Но в сознании-то вся и загвоздка. Когда Гофман цепкий, сверлящий свой взгляд направляет уже непосредственно на сознание "энтузиаста", когда он это сознание не просто безоглядно идеализирует, а еще и трезво анализирует, результат получается далеко не однозначный. Тут и обнаруживается, что отношение Гофмана к художникам - отсюда не только безоговорочное приятие и прославление.
Казалось бы, все просто: двоемирие Гофмана - это возвышенный мир поэзии и пошлый мир житейской прозы, и если гении страдают, то во всем виноваты филистеры. На самом деле у Гофмана все не так просто.
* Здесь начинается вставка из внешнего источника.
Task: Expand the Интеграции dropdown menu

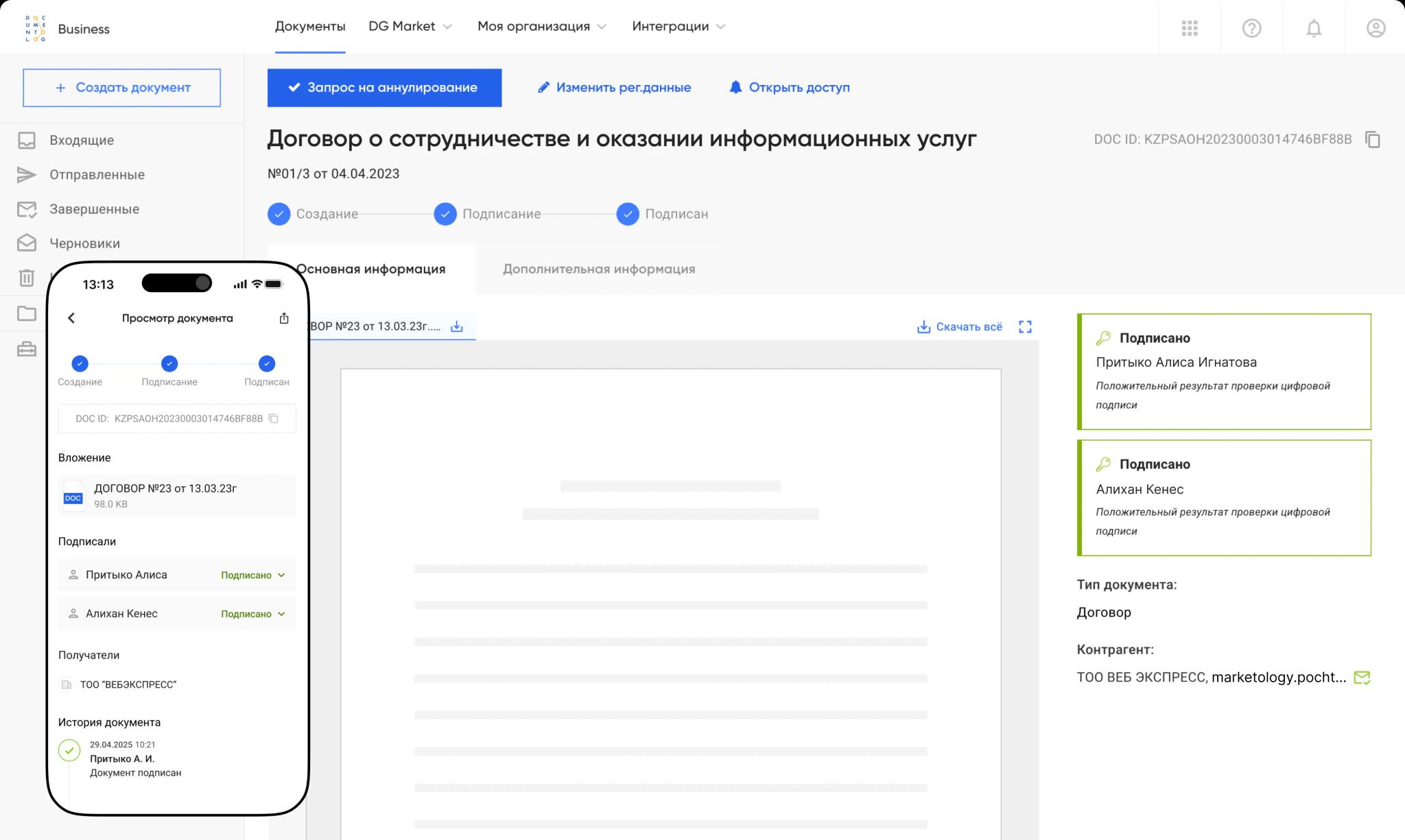Action: [678, 26]
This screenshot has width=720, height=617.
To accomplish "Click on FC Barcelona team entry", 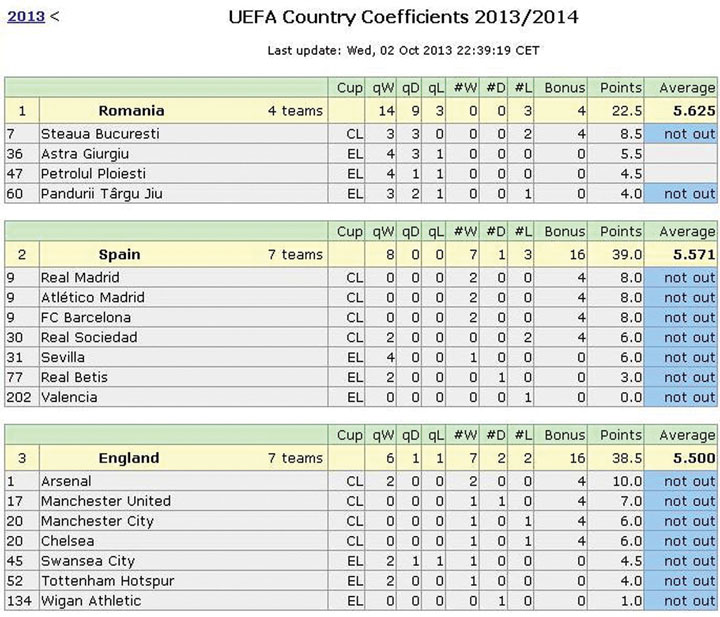I will pos(86,317).
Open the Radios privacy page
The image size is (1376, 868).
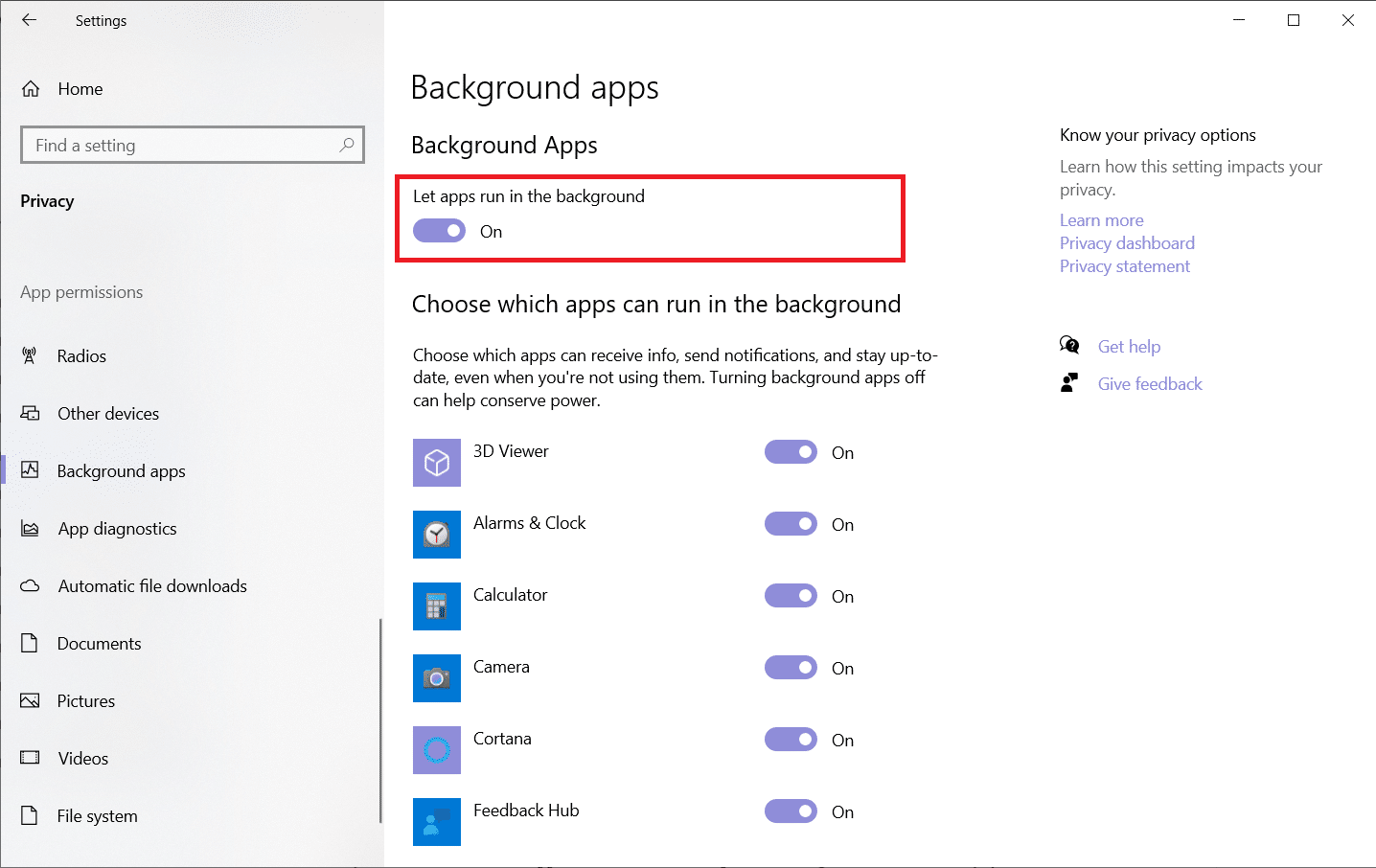click(81, 356)
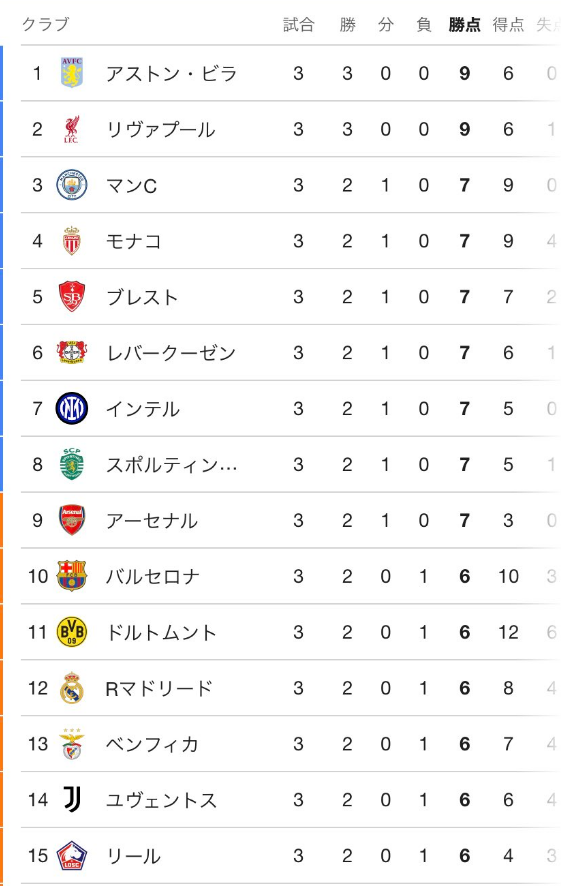The height and width of the screenshot is (886, 561).
Task: Click the Aston Villa club crest
Action: (x=72, y=73)
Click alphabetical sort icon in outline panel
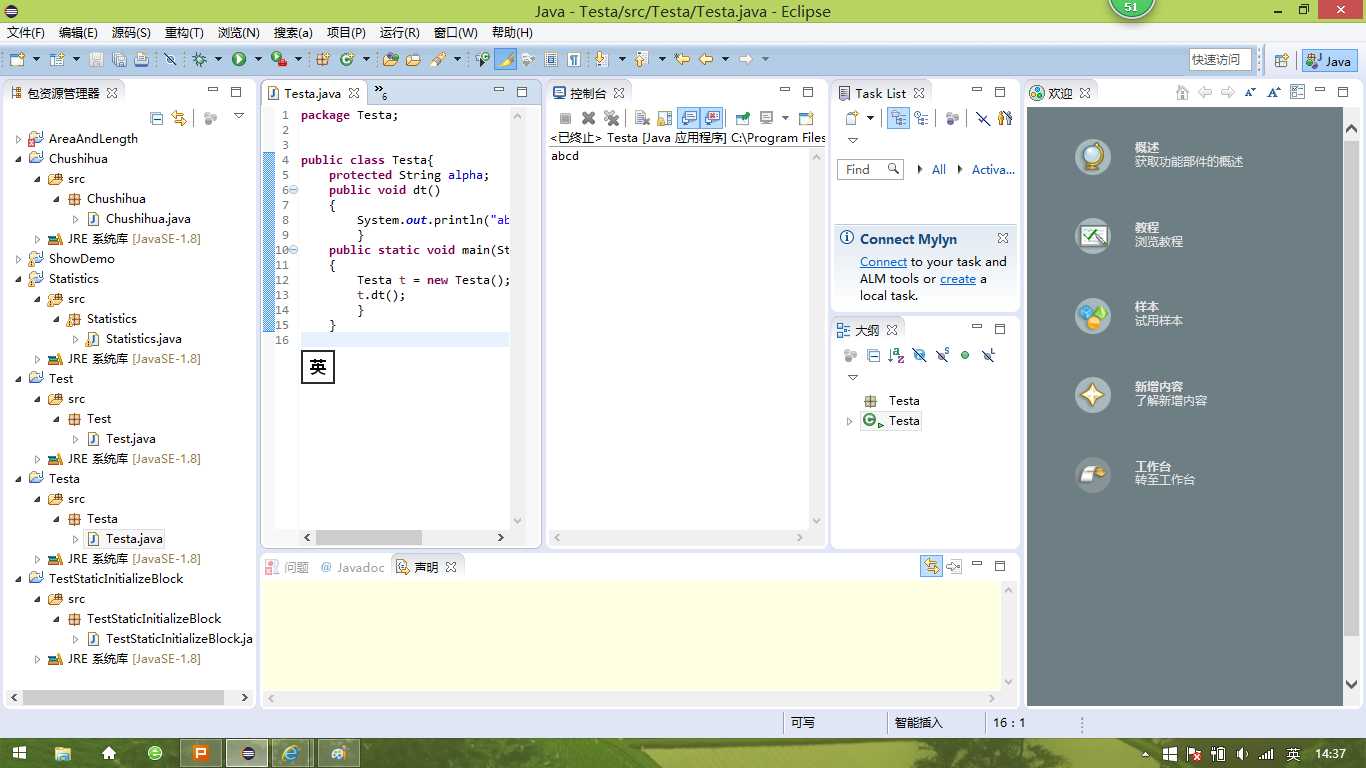1366x768 pixels. 896,355
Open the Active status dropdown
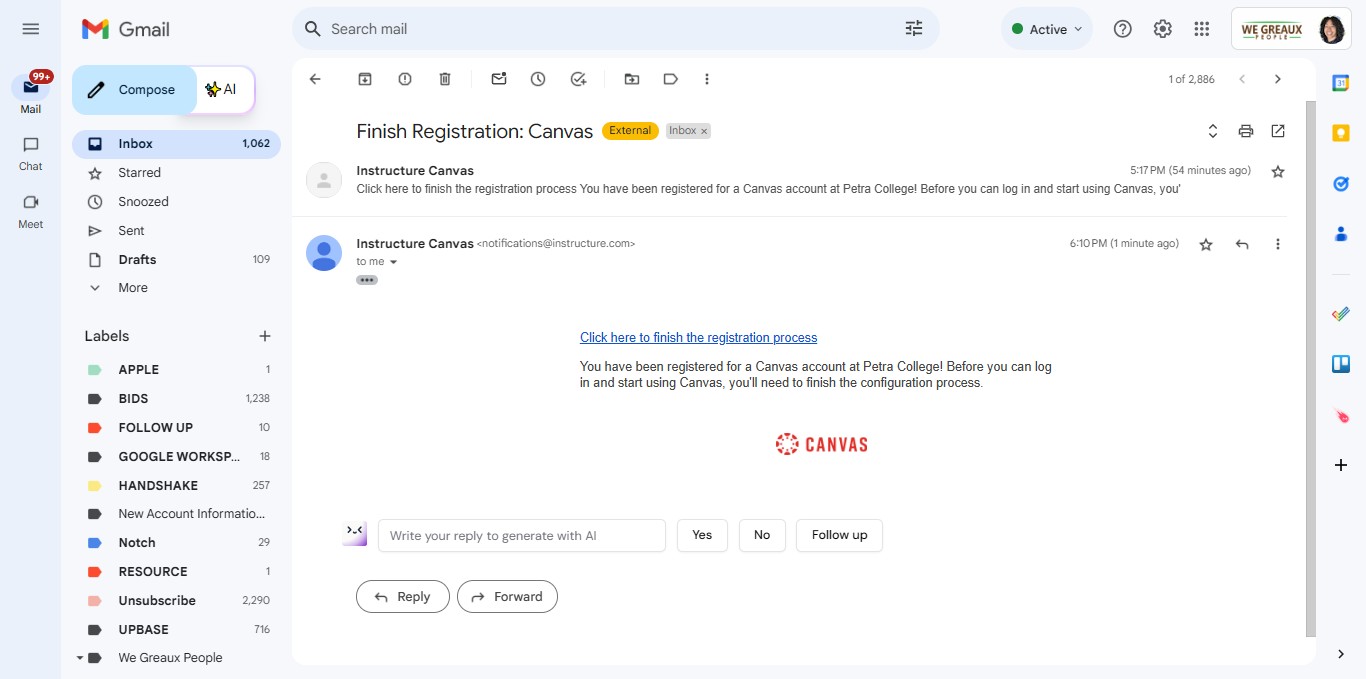This screenshot has height=679, width=1366. (1046, 28)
Эта типичная исходная логика романтического сознания - уж Гофману-то она знакома досконально, она им испытана на себе - в его сочинениях отдана на откуп как раз этим его наивным юношам. Величие же самого Гофмана состоит в том, что он, все это перестрадав, сумел возвыситься над соблазнительной простотой такого объяснения, сумел понять, что трагедия художника, не понятого толпой, может оказаться красивым самообманом и даже красивой банальностью - если дать этому представлению застыть, окостенеть, превратиться в непререкаемую догму. И с этой догматикой романтического самолюбования Гофман тоже воюет - во всяком случае, он истово, бесстрашно ее анализирует, даже если приходится, что называется, резать по живому.
Его юные герои - все, конечно, романтические мечтатели и воздыхатели. Но все они изначально погружены в стихию той ослепительной и вездесущей иронии, непревзойденным мастером которой был Гофман. Когда в "Крошке Цахесе" влюбленный Бальтазар читает чародею Альпанусу свои стихи ("о любви соловья к алой розе"), тот с уморительной авторитетностью квалифицирует этот поэтический опус как "опыт в историческом роде", как некое документальное свидетельство, написанное к тому же "с прагматической широтой и обстоятельностью". Ирония здесь тонка, как лезвие, а предмет ее романтическая поэзия и поза. Поистине, космическую сторону вещей от комической отделяет один свистящий согласный, как метко скаламбурит позже Набоков.